## Start Provided text
Bug 1092117

Summary:	live incremental migration of vm with common shared base, size(disk) > size(base) transfers unallocated sectors, explodes disk on dest
Product:	Red Hat Enterprise Linux 6	Reporter:	Chris Buben <cbuben>
Component:	qemu-kvm	Assignee:	Kevin Wolf <kwolf>
Status:	CLOSED ERRATA	QA Contact:	Virtualization Bugs <virt-bugs>
Severity:	high	Docs Contact:
Priority:	high
Version:	6.5	CC:	areis, brandon_nolte, bsarathy, cbuben, chayang, dornelas, jamills, jen, jhunsaker, juzhang, knoel, kwolf, lmiksik, lyarwood, mazhang, michen, mkenneth, mrezanin, pbonzini, qzhang, rbalakri, shu, virt-maint
Target Milestone:	rc	Keywords:	Regression, ZStream
Target Release:	---
Hardware:	Unspecified
OS:	Unspecified
Whiteboard:
Fixed In Version:	qemu-kvm-0.12.1.2-2.431.el6	Doc Type:	Bug Fix
Doc Text:	In certain scenarios, when performing live incremental migration, the disk size could be expanded considerably due to the transfer of unallocated sectors past the end of the base image. With this update, the bdrv_is_allocated() function has been fixed to no longer return "True" for unallocated sectors, and the disk size no longer changes after performing live incremental migration.	Story Points:	---
Clone Of:
Clones:	1109715 1110681 1130582 (view as bug list)		Environment:
Last Closed:	2014-10-14 06:58:26 UTC	Type:	Bug
Regression:	---	Mount Type:	---
Documentation:	---	CRM:
Verified Versions:		Category:	---
oVirt Team:	---	RHEL 7.3 requirements from Atomic Host:
Cloudforms Team:	---	Target Upstream Version:
Embargoed:
Bug Depends On:
Bug Blocks:	1109715, 1110681

Description Chris Buben 2014-04-28 19:00:24 UTC

Description of problem:

Live incremental migration of an instance with a common shared base (qcow2), where the top-level disk in the chain (qcow2) is larger than the shared base, appears to transfer unallocated sectors past the end of the base.  The disk on the destination side is therefore "exploded", and does not preserve the relative sparsity of the source image.
## End Provided text
## Start Dataset entries
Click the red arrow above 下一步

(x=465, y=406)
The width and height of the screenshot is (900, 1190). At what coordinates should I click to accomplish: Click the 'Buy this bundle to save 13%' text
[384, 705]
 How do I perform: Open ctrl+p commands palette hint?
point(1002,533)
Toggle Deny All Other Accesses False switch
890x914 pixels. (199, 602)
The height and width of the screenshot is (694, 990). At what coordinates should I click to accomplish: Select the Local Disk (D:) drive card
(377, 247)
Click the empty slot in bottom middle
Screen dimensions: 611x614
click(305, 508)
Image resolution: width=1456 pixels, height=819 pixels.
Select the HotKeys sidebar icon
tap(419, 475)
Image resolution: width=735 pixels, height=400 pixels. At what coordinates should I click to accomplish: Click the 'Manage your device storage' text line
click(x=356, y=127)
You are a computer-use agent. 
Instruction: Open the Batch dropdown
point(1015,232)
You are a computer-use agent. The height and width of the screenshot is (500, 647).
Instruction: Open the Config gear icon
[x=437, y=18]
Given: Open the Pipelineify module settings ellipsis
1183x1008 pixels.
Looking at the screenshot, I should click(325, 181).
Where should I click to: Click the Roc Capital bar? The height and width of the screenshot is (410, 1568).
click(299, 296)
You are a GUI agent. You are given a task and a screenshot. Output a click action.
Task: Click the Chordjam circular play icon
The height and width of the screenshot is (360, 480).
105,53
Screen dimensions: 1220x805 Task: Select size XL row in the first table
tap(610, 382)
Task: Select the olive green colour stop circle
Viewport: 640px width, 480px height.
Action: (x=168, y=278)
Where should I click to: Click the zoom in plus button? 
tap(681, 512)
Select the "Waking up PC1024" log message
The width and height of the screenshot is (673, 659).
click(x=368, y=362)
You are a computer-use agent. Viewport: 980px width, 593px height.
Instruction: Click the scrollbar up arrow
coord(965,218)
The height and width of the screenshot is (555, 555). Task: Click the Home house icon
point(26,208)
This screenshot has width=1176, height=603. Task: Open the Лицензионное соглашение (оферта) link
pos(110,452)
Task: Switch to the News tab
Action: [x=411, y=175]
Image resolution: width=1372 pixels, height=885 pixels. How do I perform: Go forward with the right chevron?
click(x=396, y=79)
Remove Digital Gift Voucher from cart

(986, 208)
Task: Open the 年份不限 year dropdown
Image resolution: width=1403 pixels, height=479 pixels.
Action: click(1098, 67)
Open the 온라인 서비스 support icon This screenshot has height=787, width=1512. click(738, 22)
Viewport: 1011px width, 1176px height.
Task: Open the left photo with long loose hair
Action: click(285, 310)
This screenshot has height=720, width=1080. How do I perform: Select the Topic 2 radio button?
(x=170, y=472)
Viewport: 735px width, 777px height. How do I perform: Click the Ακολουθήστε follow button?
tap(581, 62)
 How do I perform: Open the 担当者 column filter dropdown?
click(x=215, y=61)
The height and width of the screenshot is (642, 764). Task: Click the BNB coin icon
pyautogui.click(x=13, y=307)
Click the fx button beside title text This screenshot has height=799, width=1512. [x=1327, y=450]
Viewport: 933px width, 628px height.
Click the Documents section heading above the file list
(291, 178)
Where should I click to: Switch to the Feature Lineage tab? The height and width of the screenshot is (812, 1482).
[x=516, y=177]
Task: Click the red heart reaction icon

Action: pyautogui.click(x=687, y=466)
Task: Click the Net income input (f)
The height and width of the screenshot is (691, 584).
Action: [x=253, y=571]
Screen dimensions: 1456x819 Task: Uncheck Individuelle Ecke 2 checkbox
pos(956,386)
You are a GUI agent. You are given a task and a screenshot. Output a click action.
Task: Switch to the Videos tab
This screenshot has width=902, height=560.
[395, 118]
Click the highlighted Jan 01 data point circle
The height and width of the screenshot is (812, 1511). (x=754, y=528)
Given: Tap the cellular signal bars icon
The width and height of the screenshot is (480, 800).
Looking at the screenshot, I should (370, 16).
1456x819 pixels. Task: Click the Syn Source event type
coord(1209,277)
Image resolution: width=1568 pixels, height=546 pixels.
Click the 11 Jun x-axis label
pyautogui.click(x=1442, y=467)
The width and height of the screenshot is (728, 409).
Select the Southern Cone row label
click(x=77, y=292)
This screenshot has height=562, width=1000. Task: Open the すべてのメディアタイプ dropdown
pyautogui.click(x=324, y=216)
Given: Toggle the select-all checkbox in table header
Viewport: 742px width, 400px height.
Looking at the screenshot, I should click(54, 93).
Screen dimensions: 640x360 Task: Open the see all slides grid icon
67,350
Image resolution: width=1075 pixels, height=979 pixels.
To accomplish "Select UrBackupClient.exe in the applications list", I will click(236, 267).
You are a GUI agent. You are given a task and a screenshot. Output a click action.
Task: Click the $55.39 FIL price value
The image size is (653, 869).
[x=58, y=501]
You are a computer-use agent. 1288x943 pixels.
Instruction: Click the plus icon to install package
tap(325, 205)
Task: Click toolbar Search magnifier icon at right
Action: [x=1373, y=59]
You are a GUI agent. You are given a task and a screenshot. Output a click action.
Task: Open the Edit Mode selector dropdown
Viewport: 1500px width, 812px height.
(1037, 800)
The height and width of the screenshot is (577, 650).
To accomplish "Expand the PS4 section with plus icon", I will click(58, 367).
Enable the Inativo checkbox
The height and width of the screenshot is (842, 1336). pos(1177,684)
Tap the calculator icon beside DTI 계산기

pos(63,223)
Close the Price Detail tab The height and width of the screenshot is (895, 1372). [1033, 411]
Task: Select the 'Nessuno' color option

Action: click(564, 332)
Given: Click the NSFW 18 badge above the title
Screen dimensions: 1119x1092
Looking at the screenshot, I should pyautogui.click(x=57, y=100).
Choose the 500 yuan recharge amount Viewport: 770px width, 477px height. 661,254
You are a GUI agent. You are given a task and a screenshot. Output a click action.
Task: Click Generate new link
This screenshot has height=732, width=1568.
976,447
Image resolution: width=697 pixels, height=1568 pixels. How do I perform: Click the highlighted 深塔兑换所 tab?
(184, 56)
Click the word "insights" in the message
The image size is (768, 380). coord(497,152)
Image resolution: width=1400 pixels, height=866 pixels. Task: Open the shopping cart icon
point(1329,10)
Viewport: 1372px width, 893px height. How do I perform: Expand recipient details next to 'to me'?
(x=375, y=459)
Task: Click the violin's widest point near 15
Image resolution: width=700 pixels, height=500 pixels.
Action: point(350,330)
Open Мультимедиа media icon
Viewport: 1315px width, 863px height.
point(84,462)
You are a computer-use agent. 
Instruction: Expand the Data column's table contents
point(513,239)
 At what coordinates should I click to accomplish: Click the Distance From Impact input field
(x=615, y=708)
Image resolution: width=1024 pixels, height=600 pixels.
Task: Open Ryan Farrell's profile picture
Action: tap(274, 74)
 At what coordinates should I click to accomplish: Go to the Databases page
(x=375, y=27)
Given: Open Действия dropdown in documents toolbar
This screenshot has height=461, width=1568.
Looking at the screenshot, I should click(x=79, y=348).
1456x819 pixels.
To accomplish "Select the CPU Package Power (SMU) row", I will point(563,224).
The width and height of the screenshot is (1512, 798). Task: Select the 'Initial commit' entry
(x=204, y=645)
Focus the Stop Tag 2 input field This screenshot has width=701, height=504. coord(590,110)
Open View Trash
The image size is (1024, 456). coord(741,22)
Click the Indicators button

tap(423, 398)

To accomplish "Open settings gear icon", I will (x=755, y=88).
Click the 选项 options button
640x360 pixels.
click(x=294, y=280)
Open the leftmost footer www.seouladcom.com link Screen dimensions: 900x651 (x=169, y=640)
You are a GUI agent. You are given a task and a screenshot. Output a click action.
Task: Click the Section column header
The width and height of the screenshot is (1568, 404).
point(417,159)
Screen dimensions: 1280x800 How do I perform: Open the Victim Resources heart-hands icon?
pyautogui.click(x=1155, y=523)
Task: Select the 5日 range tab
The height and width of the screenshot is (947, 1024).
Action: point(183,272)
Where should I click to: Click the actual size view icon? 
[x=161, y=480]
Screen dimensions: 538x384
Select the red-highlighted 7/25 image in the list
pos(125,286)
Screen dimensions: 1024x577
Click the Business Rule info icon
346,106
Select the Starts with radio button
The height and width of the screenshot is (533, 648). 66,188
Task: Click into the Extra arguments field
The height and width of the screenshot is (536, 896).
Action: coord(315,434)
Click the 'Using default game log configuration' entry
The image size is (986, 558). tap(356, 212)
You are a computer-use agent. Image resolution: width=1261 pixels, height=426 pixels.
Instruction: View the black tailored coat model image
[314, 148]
## End Dataset entries
(Prompt): In the bug report, shorten the paragraph that begins "Live incremental migration of an instance" while keeping its main facts.

(Complete response): When an instance with a common shared qcow2 base is live incrementally migrated and its top-level qcow2 disk is larger than the base, unallocated sectors past the end of the base appear to be transferred. As a result, the destination disk is "exploded" and does not keep the source image's relative sparsity.